Extracted text

With respect to low slip angle and low speed grip, if someone leans against a stationary car, it doesn't slide off the road, even though there is no slip angle. The resistance force is based on the sidewall defection, not slip angle. I would guess that at most speeds there is a corelation between sidewall flex and slip angle and it is easier to work with slip angle curves. But this seems to break down at lower speeds. (GPL uses 6 m/s as a cutoff to switch to a different method.) netKar Pro had problems with cars "gliding" when supposedly stopped.
But that is totally separate issue. About every sim ever has had that same problem. Iracing has it, lfs had it and so forth. Apparently the problem is that when the car is stationary it is hard to keep it in place. The physics engines have troubles keeping the tires connected to the road surface in the right way. Basically you get tiny amount of slip but the physics engine does not see it. The numbers the physics engine need to calculate are close to 0 which makes it very unprecise at that very situation.
When you get up to speed that problem should disappear because you are no longer dealing with extremely small numbers. Basically the difference between 0.001 and 0.00001 is 100-fold but in essence it is still a 0. These numbers cause tiny changes to the car position which cause it move.
This may be correct, but I find it hard to believe that programmers of this ability can't do a simple 'near zero' test on acceleration and velocity and set them to absolute zero.

Record list

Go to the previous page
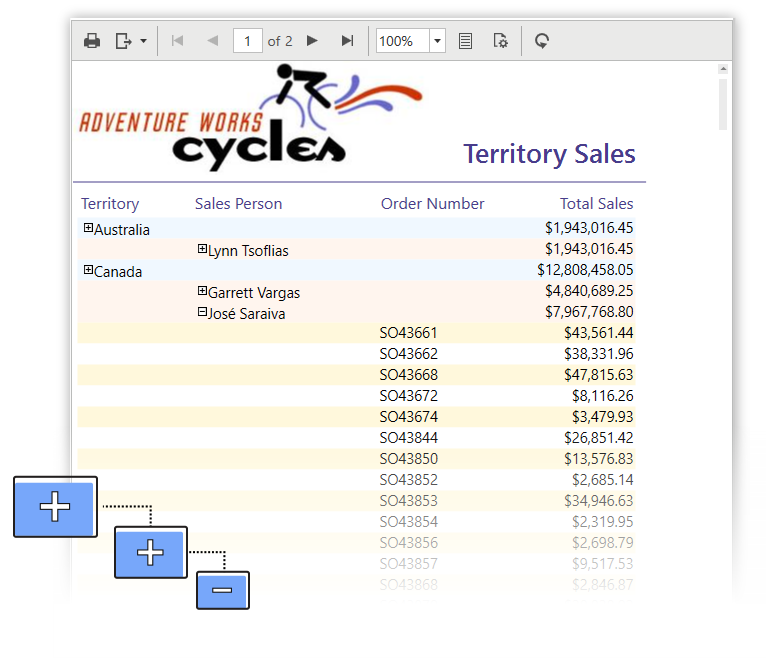pyautogui.click(x=212, y=41)
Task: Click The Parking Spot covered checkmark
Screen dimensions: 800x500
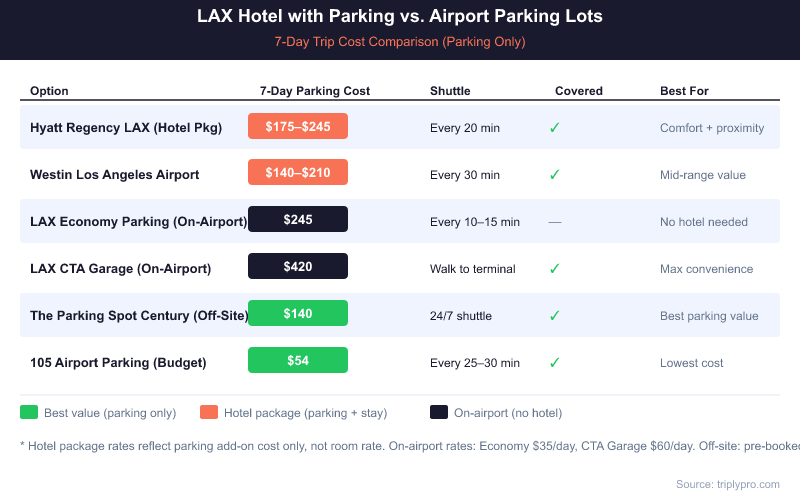Action: [x=555, y=315]
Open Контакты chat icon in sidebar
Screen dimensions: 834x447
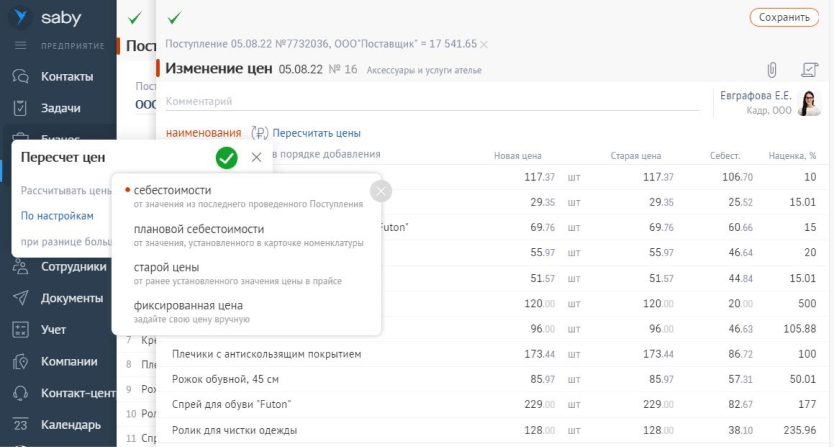tap(20, 76)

Tasks
A. In the discussion of tire grip in racing sims, what speed does GPL use as the cutoff for switching to a different method?
B. Pick up the discussion of tire grip in racing sims after its last sentence and carry it further.
The records have no role in this work.

Answers for the tasks
A. 6 m/s.

B.
From what I have seen the programs know the contact patch is on the ground so that the distance to the wheel rim is known and they calculate a vertical force based on the vertical spring rate of the tire. This can be easily linked to tire pressure, etc. But for lateral and longitudinal loads the contact patch's position relative to the rim is not known. Slip angle and slip ratio are combined with empirical equations (such as the Pacejka formulas) to compute the side and longitudinal loads with results based on formula coefficients and not actual tire properties. These coefficients become the guesses that have to be played with to make the tires feel real.
Hopefully the new tire models for iRacing, LFS, and rFactor2 will work on the offsets of the contact patch from the wheel rim in all three directions to get loads based on tire sidewall and tread properties.
I know this is just repeat of what's on the iRacing thread, but it is impressive and I thought others without access would like a looky. Dale's sitting in a PC rig cockpit down near the crowd. He has his own local screen and the big screen is from a spectator account. Eric H. from iRacing says it's "1024x768 ... it's what fit best with their screen handling software"
You know, people can knock iRacing's pricing and scoff at the physics and take the piss in any way shape or form; which they do a lot in this thread and others... but, they (iRacing) sure have done A LOT to expose sim racing, and give it credit for what it is - not just another video game. Wide exposure for iRacing is vastly beneficial for the entire genre as a whole, like it or not. People will even hear about LFS through iRacing circles of course and as the debates rage on, many will try LFS just out of curiosity through word of mouth even though iRacing might have been the catalyst. What iRacing is doing is just very good for this niche industry.
Well yeah, when you have money on your side you can expose anything. Too bad they don't have the knowledge/brain power in the physics (not just tires) or netcode department though.
Heh, kind of surprising coming from you especially as a North American client.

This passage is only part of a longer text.